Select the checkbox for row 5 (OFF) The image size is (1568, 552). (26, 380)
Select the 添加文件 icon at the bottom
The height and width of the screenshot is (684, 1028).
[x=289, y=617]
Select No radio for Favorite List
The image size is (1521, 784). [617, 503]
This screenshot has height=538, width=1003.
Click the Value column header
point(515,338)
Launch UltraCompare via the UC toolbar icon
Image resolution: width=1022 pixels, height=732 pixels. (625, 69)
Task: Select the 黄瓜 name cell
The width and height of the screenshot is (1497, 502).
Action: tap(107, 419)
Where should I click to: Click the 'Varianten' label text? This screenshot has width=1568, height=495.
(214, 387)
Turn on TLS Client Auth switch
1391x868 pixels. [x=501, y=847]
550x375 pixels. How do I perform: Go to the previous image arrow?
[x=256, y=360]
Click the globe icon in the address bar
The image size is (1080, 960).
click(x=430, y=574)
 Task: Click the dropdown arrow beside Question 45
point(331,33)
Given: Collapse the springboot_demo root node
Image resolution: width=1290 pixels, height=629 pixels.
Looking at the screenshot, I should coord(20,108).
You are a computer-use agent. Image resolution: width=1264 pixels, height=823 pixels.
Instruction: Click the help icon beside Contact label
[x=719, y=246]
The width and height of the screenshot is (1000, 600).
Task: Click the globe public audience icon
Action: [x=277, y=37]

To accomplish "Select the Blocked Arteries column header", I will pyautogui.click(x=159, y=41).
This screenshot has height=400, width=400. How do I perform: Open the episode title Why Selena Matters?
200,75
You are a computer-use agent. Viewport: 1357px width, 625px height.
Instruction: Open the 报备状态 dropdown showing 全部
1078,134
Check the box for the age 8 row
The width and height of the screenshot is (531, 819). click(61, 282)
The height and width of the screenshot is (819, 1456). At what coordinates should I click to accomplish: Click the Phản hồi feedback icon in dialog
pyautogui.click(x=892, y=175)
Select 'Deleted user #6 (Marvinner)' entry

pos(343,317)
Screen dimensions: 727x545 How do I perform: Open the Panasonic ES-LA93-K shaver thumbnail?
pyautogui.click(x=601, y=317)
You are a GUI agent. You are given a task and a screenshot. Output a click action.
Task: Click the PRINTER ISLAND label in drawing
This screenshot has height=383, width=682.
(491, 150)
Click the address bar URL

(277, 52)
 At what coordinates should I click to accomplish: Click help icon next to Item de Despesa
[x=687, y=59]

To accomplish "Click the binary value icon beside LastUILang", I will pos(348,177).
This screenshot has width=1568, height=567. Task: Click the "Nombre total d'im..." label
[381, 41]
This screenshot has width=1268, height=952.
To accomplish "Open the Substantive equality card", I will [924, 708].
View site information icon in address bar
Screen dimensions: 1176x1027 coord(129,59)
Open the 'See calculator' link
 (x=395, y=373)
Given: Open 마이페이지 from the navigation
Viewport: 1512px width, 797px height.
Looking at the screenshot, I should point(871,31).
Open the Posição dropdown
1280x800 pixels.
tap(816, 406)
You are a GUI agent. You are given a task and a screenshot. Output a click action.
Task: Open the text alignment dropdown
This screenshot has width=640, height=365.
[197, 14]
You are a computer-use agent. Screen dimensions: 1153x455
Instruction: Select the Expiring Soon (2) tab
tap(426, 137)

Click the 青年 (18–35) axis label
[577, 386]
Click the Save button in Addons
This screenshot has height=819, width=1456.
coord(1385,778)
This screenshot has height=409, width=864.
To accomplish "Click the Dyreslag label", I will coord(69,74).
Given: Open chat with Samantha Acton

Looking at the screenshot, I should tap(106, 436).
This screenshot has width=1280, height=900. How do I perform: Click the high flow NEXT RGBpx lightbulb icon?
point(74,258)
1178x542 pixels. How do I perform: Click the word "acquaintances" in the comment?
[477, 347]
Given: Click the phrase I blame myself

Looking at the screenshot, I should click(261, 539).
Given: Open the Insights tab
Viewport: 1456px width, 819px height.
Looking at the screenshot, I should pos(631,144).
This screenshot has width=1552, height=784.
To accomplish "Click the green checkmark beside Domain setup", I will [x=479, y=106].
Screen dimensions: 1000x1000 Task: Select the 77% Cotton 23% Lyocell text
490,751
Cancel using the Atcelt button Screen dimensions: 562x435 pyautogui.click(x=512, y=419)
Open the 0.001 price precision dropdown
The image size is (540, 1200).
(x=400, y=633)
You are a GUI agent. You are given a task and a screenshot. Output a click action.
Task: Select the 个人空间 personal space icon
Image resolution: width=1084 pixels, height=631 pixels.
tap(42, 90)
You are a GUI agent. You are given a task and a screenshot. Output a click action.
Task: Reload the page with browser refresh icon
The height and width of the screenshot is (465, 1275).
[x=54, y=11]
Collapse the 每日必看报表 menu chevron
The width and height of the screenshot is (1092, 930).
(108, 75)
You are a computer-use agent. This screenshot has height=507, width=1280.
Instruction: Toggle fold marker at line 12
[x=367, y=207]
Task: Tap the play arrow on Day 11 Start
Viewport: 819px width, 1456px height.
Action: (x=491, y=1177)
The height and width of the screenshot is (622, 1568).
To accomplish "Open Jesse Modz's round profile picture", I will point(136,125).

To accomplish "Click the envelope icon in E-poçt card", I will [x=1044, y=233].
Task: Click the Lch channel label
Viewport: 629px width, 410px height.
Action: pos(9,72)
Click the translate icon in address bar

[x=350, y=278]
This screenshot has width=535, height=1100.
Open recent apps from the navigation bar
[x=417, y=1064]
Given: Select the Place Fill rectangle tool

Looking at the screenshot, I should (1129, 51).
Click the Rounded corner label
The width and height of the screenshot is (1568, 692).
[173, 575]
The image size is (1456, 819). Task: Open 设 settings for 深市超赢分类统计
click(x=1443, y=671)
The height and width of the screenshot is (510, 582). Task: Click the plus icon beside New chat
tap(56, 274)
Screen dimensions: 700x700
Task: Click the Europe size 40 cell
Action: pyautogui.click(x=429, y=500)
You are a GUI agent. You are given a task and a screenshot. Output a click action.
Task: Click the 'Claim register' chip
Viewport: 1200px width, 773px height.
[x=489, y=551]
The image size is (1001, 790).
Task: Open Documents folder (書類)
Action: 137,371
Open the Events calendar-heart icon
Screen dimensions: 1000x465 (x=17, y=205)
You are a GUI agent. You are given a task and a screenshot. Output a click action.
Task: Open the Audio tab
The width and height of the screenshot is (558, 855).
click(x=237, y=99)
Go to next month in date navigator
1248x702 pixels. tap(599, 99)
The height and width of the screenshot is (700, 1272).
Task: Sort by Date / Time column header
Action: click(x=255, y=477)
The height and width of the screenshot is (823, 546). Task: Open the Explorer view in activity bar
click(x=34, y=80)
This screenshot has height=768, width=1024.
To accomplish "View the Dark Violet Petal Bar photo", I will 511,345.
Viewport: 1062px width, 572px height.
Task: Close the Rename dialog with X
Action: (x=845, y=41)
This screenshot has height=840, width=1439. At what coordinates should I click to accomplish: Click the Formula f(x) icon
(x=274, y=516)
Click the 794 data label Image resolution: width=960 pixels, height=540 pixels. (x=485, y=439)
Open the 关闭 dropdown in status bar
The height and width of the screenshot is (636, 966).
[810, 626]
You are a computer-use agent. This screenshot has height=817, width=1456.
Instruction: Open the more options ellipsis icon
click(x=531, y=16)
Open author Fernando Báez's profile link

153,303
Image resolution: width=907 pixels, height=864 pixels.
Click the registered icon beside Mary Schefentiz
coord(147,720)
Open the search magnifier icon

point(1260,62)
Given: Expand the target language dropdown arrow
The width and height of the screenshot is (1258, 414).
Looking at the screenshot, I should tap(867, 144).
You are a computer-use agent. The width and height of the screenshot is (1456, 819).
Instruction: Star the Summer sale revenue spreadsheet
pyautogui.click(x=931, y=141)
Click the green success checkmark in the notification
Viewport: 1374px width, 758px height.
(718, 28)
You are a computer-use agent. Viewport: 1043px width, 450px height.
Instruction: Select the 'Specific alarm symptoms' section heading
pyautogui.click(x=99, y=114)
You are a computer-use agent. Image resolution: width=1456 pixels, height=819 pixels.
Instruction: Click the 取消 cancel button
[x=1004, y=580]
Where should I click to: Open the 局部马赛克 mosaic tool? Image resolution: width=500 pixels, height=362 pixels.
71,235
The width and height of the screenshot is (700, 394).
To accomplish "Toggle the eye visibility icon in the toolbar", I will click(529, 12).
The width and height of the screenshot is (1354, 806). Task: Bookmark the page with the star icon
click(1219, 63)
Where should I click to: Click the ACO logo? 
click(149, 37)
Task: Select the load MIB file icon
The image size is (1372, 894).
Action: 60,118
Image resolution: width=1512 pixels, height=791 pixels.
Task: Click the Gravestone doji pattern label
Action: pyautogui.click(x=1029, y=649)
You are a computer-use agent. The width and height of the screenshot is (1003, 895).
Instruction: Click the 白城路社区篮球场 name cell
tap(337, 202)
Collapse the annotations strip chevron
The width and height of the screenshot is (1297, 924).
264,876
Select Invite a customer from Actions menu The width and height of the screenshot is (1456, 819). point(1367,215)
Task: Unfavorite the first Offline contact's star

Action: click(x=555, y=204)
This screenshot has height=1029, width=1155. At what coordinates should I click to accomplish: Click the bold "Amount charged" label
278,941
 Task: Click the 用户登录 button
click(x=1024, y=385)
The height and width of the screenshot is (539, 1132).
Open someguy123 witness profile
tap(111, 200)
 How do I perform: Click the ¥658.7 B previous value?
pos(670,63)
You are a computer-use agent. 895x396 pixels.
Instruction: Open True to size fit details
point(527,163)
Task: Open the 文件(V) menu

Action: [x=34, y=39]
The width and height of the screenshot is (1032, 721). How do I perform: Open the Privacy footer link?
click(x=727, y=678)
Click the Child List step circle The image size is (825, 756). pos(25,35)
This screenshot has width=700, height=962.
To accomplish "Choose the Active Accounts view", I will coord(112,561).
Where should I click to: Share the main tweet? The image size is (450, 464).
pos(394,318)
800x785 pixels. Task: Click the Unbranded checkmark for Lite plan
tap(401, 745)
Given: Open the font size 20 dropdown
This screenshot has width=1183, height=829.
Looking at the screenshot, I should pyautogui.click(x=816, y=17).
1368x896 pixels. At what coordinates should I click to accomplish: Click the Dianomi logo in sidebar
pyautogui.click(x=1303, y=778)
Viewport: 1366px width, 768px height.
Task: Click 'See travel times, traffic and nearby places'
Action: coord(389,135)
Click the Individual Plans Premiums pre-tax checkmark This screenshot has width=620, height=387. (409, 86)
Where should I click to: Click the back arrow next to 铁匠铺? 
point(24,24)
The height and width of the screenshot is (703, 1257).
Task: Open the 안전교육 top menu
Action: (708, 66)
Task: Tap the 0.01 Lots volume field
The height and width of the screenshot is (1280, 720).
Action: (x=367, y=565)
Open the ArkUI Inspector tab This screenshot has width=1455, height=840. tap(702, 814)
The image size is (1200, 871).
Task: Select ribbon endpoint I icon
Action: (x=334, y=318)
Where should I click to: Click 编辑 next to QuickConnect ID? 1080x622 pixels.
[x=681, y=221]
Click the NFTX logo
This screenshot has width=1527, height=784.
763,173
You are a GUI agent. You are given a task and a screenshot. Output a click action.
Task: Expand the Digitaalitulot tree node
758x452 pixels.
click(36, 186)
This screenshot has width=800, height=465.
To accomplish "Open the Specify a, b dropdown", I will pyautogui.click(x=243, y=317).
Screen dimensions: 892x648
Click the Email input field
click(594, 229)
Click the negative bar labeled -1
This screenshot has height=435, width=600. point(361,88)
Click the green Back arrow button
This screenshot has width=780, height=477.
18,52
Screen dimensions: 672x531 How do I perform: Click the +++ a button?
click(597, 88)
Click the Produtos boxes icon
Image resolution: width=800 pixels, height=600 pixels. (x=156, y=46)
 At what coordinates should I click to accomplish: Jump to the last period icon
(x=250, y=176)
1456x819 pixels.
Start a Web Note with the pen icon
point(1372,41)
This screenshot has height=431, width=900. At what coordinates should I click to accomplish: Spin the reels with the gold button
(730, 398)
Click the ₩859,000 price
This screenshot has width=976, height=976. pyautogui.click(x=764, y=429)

* TASK DETAILS *
Which lines in the items above contain the string "Start"? Return each of those lines in full.

* EXERCISE ANSWER *
Task: Tap the play arrow on Day 11 Start
Start a Web Note with the pen icon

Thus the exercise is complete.